Japan ‘isolated’ from world on death penalty: Amnesty International researcher


Japan is “extremely isolated” from the world on the question of the death penalty, according to Jan Wetzel, a senior policy adviser at human rights and capital punishment lobby group Amnesty International.

Wetzel said 22 countries carried out capital punishment last year, or “about 10 percent of the states of the world.” He was speaking during an interview in Tokyo.

“In the global trend, countries like Japan that (maintain the) death penalty are becoming extremely isolated.”

The results of an opinion poll released by the Cabinet Office in January showed that 80 percent of Japanese want the death penalty to remain, while less than 10 percent support abolition.

Wetzel noted that Japan and the United States are the only major industrialized countries that have the death penalty.

Of the two, the United States is showing “a real move away from death penalty,” with six states having decided in recent years to abolish it, Wetzel said.

An insistence on a harsh penalty by victims’ relatives is widely seen as one factor behind Japan’s stubborn opposition to abolition.

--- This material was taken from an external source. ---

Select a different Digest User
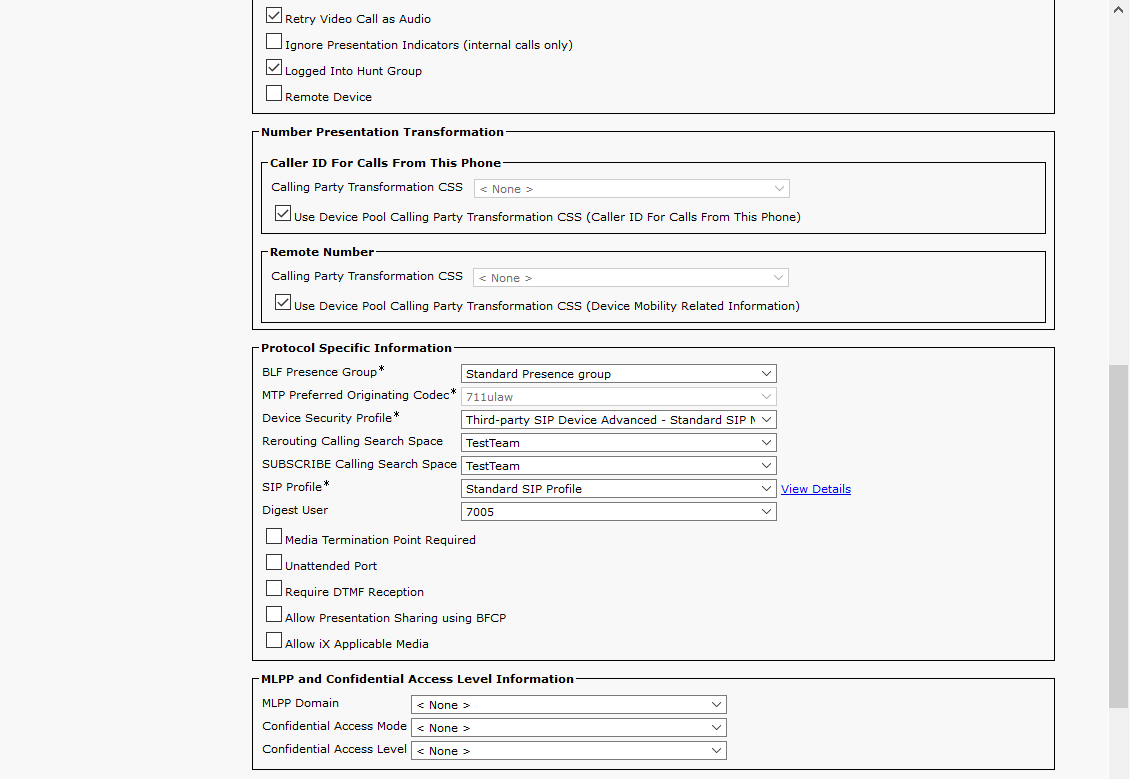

On the other hand, many who seek the abolition of the death penalty say execution is murder. In the United States, some victims’ families have protested capital punishment, Wetzel said.

Japan should review its policy not least because of the case of Iwao Hakamada, Wetzel said.

Hakamada, a former professional boxer, was released from death row following a court decision last year to reopen his case. He was arrested in August 1966 on charges of killing four members of a family in Shimizu, Shizuoka Prefecture, and spent 48 years in detention and for most of that time lived in fear that he would be killed the following day.

Wetzel said the penal system had caused Hakamada and his family many years of psychological suffering.

“We hope that this case and others will spark wider discussion on the death penalty in Japan.”

Japan, Wetzel added, “needs to decide which side it wants to be in the future,” grouped with countries like North Korea and Iran, or to join “the majority of the world that say death penalty is outdated.”